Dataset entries
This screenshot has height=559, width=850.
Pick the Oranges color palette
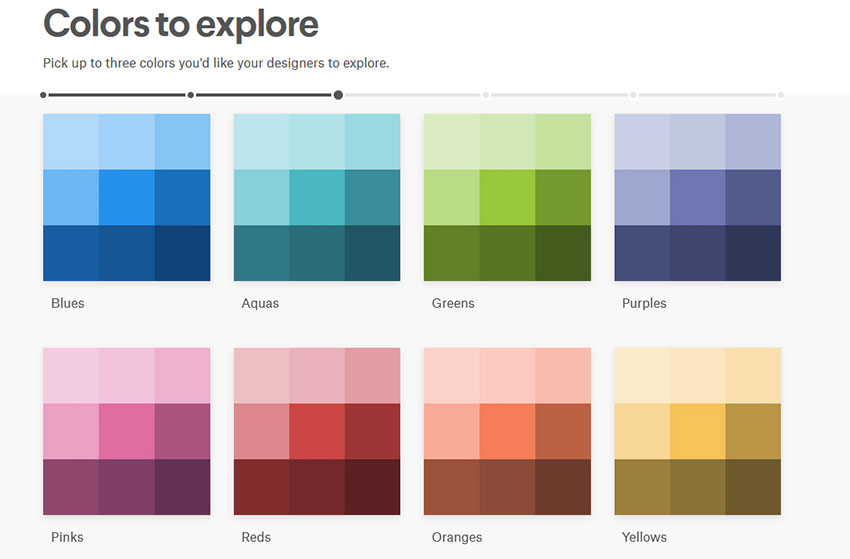(507, 432)
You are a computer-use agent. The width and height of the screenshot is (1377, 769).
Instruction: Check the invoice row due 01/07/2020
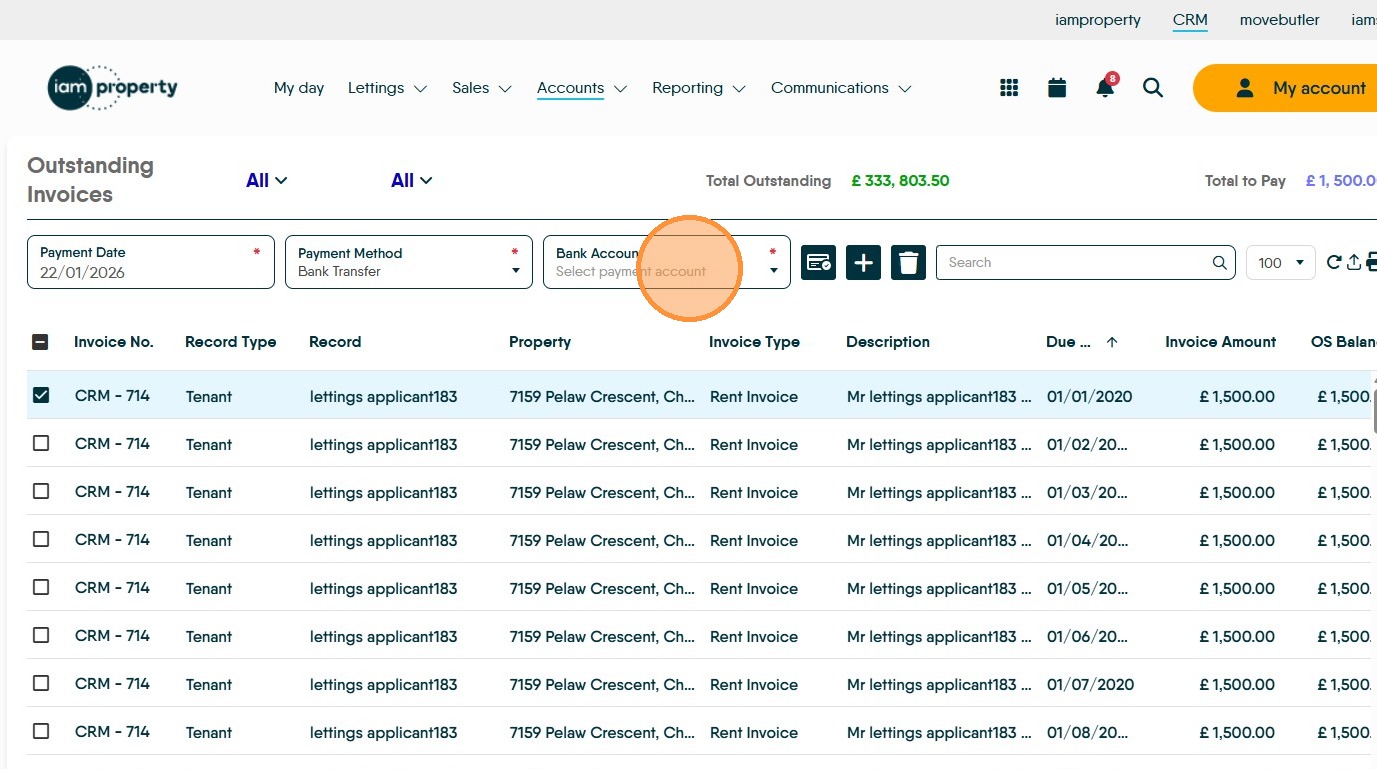(x=41, y=683)
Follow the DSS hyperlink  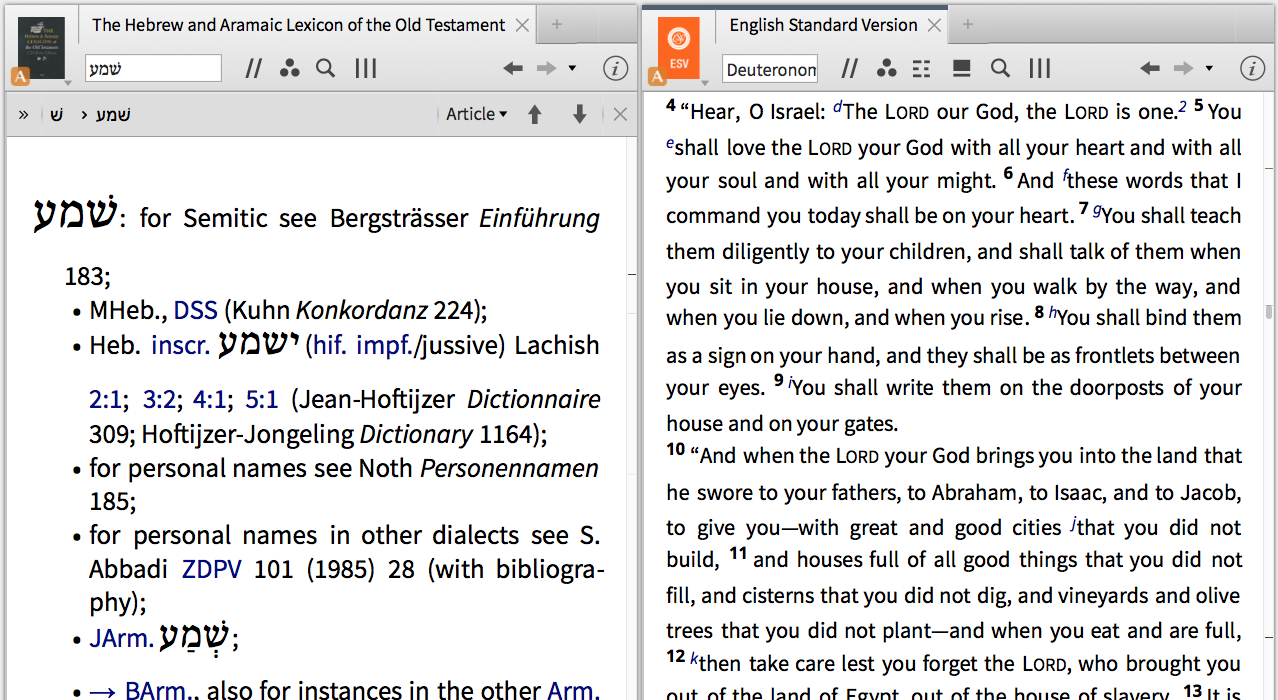196,311
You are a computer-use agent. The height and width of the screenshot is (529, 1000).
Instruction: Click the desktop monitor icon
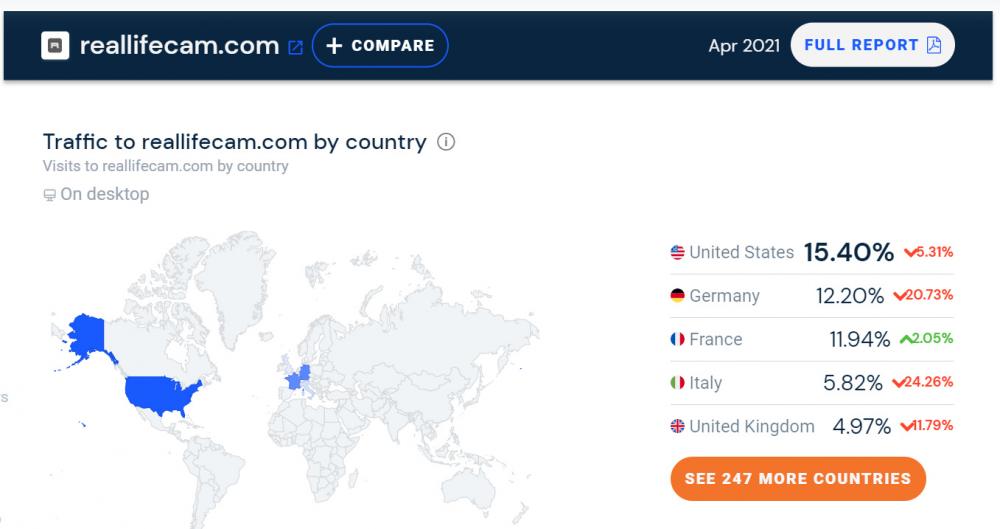click(50, 195)
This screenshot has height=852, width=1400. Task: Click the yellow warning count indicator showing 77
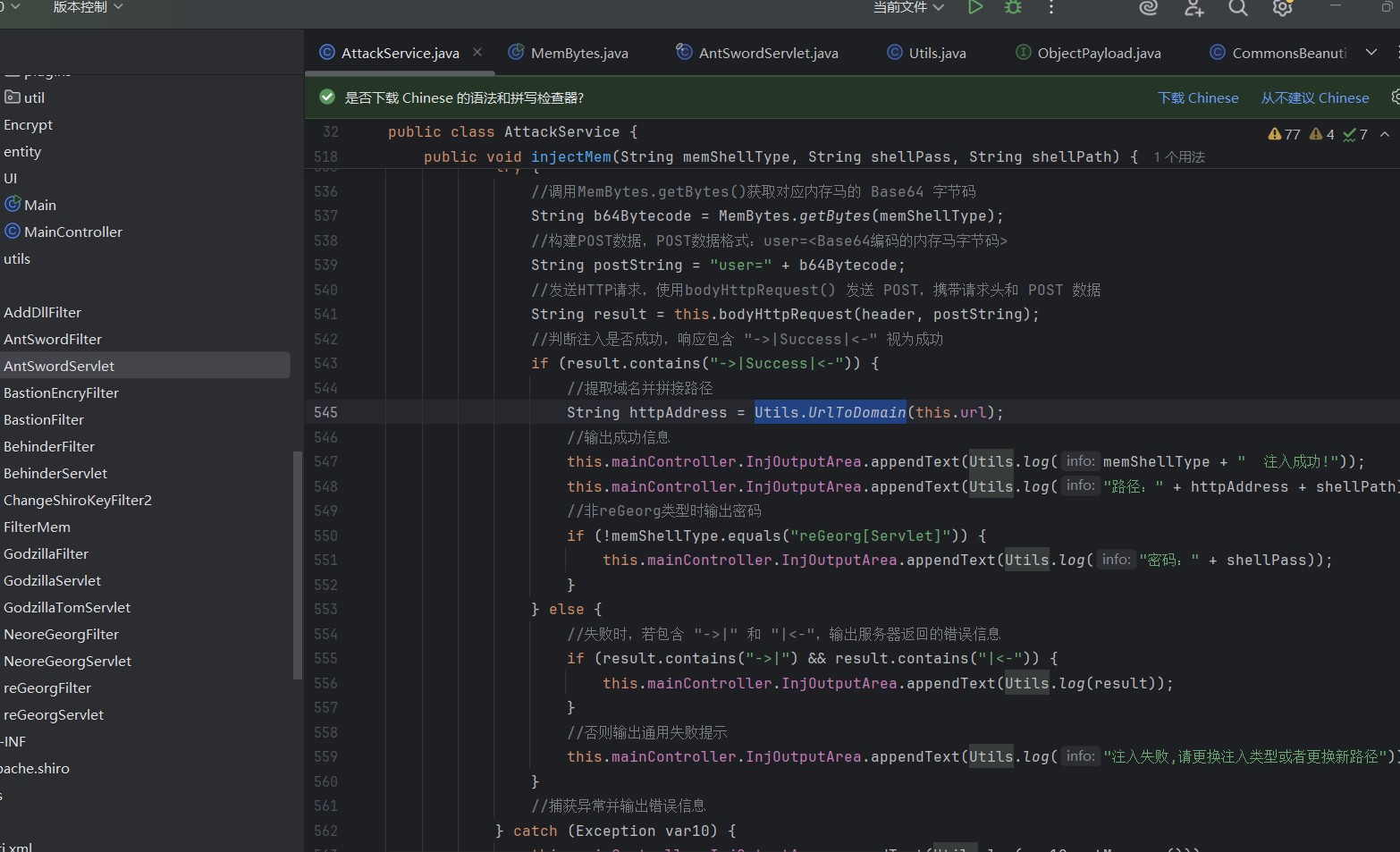click(x=1284, y=134)
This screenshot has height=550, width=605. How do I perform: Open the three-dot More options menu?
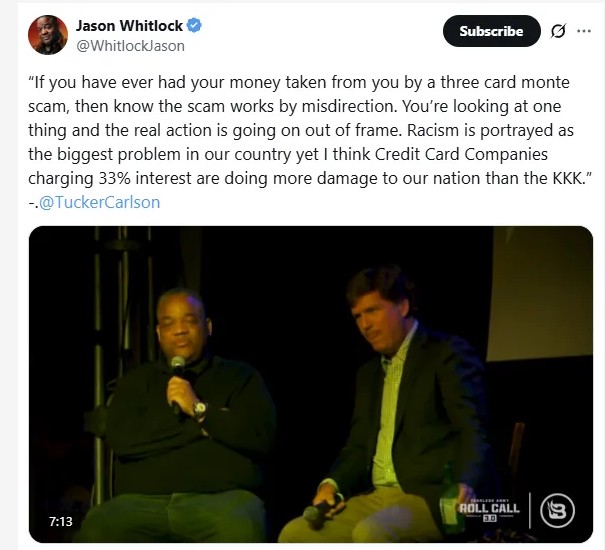[584, 31]
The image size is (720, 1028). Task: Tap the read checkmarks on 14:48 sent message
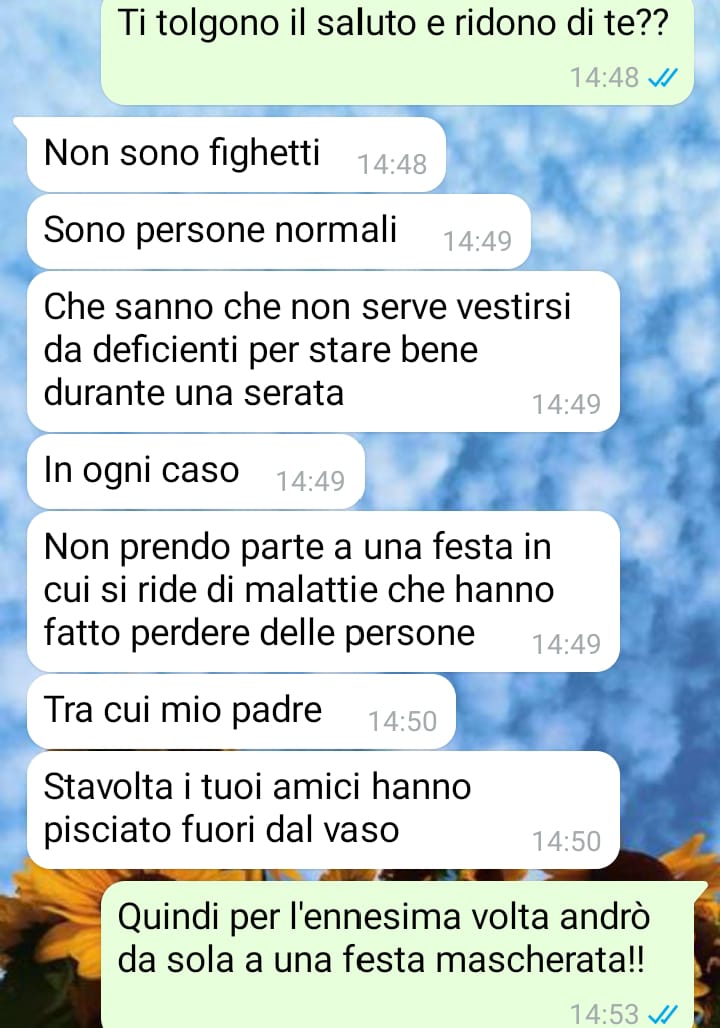click(x=662, y=78)
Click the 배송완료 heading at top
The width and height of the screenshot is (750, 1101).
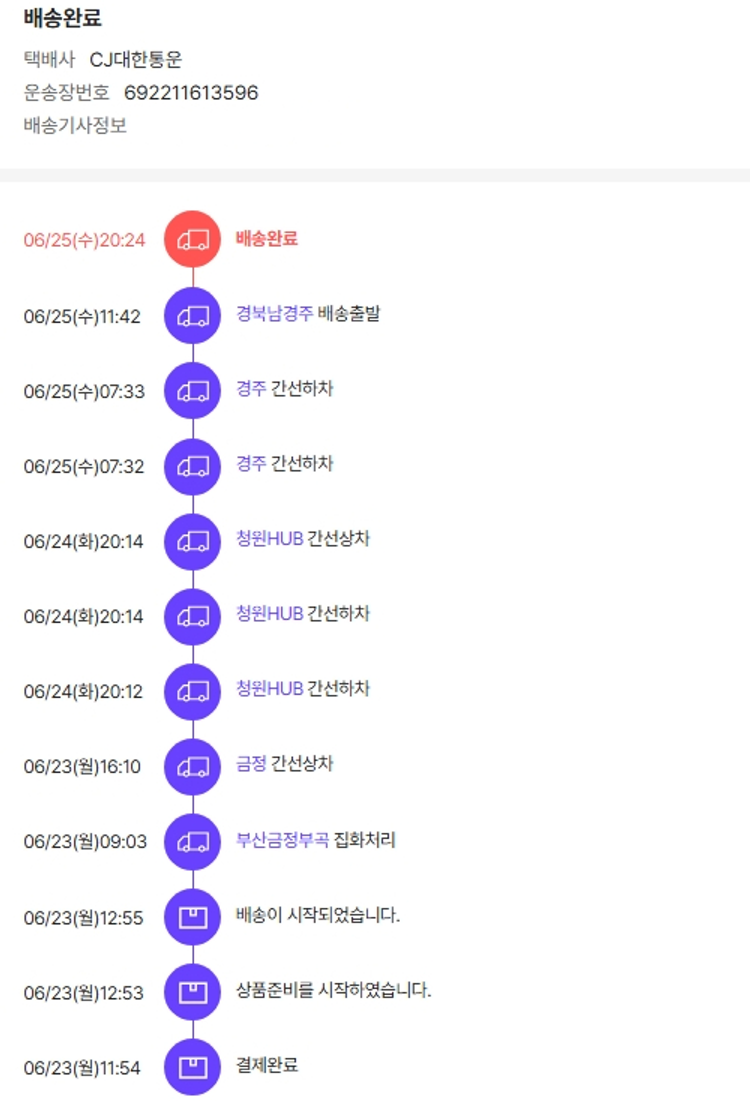point(62,18)
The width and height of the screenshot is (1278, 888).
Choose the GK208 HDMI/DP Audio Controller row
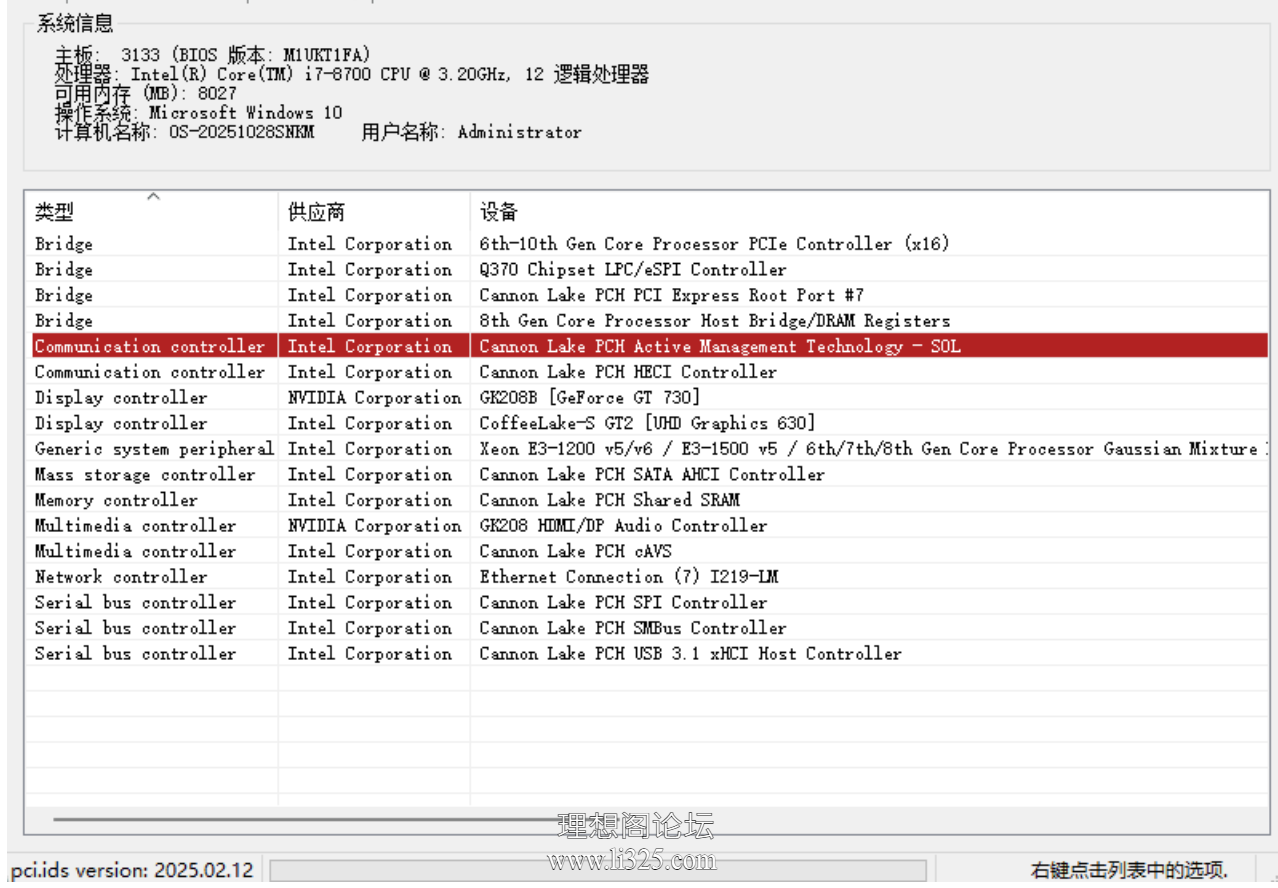623,526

## AIM OF THE TASK
Check every line of the records above for the string "agent". Copy those that hold it.

## COMPLETED TASK
You are a computer-use agent. The width and height of the screenshot is (1377, 769).
You are a computer-use agent. The height and width of the screenshot is (529, 1000).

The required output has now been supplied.